▸ WORK REQUEST: Copy exactly, line for line, the part of the listing from the line containing "Instruction: Open the 'all'" through its last line, and nothing else.

##### GIVEN DATA #####

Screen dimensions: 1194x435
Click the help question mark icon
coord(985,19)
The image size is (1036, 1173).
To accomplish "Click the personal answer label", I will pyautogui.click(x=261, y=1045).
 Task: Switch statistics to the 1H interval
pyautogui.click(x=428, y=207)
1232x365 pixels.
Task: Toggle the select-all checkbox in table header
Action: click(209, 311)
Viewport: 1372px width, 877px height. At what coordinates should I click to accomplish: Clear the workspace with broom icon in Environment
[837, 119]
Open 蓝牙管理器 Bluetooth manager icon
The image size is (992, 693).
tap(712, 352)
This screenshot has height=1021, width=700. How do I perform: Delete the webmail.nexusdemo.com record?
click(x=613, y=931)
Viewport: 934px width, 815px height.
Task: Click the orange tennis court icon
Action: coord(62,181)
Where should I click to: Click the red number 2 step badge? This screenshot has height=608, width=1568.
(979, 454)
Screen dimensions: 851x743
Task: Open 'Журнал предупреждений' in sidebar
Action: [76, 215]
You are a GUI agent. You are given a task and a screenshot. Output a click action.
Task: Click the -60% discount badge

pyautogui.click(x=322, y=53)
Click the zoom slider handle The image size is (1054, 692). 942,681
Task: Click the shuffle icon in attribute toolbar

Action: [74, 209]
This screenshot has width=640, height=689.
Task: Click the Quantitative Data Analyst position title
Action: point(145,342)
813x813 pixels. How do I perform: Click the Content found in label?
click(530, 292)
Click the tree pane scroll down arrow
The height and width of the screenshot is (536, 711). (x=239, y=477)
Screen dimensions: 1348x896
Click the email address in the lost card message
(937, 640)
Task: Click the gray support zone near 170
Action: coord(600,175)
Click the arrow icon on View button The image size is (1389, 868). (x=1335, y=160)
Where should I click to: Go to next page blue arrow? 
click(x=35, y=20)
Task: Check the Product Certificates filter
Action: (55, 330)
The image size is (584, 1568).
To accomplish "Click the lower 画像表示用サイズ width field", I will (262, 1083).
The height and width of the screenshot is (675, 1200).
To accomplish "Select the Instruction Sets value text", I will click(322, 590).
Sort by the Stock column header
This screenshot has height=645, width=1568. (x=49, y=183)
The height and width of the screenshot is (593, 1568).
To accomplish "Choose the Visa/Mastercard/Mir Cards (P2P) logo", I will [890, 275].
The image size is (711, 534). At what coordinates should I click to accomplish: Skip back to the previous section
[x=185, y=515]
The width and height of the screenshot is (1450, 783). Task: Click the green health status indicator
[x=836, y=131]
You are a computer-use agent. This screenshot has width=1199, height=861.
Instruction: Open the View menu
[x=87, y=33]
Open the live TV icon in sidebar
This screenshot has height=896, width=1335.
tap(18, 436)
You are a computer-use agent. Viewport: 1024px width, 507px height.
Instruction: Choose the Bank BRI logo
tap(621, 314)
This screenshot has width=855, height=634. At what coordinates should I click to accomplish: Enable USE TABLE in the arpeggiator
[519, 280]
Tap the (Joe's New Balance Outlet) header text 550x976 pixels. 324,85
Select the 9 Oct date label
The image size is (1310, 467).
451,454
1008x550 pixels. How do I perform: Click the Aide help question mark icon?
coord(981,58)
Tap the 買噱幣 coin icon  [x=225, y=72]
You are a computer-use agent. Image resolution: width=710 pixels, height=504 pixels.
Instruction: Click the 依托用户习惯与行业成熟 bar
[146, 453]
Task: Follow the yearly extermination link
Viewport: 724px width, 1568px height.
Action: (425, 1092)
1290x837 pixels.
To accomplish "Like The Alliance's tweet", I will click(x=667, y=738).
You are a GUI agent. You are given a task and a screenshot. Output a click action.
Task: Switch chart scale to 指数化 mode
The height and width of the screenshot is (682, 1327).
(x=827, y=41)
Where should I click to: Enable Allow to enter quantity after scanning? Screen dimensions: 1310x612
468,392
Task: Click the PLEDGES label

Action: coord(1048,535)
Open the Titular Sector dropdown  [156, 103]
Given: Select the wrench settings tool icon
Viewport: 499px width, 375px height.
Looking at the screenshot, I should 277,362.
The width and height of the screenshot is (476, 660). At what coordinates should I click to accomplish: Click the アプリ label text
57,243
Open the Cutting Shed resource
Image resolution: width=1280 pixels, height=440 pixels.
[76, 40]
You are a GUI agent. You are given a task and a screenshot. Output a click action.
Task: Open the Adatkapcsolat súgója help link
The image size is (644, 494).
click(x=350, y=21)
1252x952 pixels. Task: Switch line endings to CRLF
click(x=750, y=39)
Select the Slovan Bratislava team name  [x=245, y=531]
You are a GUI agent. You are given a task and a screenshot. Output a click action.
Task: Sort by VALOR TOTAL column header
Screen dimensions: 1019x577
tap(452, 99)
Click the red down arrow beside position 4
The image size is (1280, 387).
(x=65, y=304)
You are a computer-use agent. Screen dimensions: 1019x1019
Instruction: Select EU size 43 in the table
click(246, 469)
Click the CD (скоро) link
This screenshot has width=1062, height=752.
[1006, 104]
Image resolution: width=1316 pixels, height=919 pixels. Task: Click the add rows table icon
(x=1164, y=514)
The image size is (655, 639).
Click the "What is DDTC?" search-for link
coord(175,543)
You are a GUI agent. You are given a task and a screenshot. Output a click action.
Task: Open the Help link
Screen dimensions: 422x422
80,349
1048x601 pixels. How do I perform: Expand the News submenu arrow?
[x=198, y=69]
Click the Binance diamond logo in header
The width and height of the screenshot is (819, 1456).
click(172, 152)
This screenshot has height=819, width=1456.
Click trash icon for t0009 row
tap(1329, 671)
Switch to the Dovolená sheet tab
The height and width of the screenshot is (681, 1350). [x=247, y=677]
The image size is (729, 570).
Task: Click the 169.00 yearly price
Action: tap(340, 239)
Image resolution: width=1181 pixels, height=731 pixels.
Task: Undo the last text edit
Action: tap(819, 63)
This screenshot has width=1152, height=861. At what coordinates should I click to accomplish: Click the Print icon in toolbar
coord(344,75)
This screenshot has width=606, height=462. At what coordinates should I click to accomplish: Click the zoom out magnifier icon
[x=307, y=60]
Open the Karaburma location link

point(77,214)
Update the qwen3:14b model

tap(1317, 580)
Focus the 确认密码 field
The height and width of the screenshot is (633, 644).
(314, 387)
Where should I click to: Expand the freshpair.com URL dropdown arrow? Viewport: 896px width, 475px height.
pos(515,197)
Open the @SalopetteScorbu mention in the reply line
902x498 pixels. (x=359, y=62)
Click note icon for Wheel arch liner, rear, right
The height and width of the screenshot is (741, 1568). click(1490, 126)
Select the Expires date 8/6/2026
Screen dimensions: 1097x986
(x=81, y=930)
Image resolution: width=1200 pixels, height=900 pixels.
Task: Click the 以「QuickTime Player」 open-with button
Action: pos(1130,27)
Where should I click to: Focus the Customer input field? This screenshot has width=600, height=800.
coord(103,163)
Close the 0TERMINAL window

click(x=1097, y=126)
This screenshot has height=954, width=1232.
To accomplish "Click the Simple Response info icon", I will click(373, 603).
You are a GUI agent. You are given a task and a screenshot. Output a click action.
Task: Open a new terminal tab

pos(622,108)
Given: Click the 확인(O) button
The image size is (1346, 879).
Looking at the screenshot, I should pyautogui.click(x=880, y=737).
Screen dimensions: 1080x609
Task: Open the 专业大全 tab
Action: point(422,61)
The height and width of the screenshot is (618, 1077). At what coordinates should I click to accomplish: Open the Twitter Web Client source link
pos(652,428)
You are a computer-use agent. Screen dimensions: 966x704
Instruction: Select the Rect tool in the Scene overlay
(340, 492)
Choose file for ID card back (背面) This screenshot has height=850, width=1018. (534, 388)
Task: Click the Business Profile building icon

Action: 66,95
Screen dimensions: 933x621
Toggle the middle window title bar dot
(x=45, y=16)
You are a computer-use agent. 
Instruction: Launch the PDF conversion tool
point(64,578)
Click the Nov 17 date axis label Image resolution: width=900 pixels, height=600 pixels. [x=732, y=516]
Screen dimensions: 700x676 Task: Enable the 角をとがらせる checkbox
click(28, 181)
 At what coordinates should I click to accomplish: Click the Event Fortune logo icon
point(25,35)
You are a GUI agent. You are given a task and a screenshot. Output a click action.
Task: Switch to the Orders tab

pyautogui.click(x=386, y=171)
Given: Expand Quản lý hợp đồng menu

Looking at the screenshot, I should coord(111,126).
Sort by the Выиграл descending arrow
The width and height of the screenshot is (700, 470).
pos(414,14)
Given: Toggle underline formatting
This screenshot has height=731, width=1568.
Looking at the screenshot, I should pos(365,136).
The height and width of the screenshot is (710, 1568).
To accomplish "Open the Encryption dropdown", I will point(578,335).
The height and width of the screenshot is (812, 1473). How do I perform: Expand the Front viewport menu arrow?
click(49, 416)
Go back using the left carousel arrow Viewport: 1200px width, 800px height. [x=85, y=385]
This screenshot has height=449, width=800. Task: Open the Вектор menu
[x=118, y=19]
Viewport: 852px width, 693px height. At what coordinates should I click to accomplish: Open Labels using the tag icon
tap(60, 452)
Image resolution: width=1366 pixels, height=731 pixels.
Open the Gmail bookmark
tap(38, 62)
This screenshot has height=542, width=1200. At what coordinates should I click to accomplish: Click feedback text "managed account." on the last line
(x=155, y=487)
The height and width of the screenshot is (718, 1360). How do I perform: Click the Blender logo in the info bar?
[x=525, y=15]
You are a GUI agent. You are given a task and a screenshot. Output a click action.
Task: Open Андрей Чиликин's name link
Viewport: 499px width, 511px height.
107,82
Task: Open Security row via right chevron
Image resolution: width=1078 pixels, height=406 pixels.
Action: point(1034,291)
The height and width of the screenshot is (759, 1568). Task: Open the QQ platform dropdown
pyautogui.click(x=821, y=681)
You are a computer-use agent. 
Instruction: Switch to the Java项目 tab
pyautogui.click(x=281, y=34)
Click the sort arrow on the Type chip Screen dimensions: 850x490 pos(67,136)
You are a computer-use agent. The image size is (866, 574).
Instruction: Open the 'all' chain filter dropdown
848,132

#####

▸ WORKED SOLUTION:
Instruction: Open the 'all' chain filter dropdown
848,132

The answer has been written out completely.